Since the second half of the twentieth century, the semiconductor industry has conducted a frantic search to reduce the size of the components used in these circuits. This makes it possible to increase operating frequency by reducing transit times, and to increase component density, thereby multiplying computing power. During this seminar, I described the main technologies used to achieve these goals. In particular, I showed how optical lithography, thought to be limited to reproducing structures of the order of the wavelength used, can now reach a size up to almost ten times smaller than the wavelength. Nevertheless, for the next generation of integrated circuits, new optical techniques using very short wavelengths, from soft X to hard X, are now being explored. I have described these techniques and pointed out the difficulties in implementing them.
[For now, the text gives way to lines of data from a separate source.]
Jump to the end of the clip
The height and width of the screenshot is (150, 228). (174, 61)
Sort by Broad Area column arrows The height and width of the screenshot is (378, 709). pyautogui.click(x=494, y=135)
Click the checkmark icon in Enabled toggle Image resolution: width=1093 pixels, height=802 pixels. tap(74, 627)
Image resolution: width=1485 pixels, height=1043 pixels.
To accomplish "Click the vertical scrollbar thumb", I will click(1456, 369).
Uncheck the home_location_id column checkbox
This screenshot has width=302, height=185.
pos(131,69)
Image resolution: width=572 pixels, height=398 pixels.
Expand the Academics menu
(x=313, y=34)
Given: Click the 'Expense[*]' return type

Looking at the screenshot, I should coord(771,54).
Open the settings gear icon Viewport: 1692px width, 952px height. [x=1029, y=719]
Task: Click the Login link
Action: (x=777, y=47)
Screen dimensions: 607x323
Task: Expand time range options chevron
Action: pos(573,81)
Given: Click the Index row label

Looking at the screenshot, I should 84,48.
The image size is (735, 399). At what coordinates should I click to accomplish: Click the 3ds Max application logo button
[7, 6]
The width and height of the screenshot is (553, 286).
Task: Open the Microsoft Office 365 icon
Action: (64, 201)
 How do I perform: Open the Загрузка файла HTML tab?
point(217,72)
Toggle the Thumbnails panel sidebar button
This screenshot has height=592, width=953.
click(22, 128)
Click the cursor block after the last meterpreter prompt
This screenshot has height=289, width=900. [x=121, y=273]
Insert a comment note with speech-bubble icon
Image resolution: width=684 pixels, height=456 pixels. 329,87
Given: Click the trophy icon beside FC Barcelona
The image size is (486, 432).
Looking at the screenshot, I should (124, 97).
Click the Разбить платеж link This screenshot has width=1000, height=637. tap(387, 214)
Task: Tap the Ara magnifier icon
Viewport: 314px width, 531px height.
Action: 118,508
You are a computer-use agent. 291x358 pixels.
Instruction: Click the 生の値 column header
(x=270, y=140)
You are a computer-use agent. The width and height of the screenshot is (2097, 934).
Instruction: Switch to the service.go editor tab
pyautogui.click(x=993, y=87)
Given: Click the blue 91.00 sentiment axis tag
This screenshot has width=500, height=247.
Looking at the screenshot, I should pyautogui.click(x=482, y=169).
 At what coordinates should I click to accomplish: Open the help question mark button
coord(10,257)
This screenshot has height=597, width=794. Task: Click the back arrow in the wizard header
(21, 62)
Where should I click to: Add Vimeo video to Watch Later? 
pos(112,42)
I have also presented other lithography techniques that can go down to below 10 nm (the diameter of a human hair is of the order of 50,000 nm), using beams of charged particles such as electrons or ions. As we have seen, these techniques cannot yet meet the mass production requirements of the semiconductor industry. They do, however, make it possible to manufacture transistors with gate widths of less than 10 nm, proving that silicon still has a few years ahead of it. They are also widely used by the scientific community, which does not have the yield constraints of the semiconductor industry. These so-called top-down technologies have enabled nanoscience to flourish, as they not only enable the fabrication of extremely small objects, but also the construction of a set of structures that can be used to individually measure a nanostructure. They are, for example, very useful for chemists who use bottom-up synthesis to manufacture their nano-objects, and who generally only have access to the collective properties of their nanoparticles. I've outlined some possible ways of making these techniques compatible with industrial requirements.
Finally, I've talked about nanoimprinting, a very economical alternative to the previous techniques that enables high resolution at high throughput, but still requires considerable technological development. It is nevertheless a feasible technique for reproducing simple nanostructures on large surfaces, with important applications in photovoltaics, smart materials, etc
I concluded this seminar with a description of the transfer techniques that enable engraving to be carried out in compliance with the lithography drawing rule. These are reactive ion etching techniques that can achieve very high aspect ratios while maintaining very vertical sidewalls.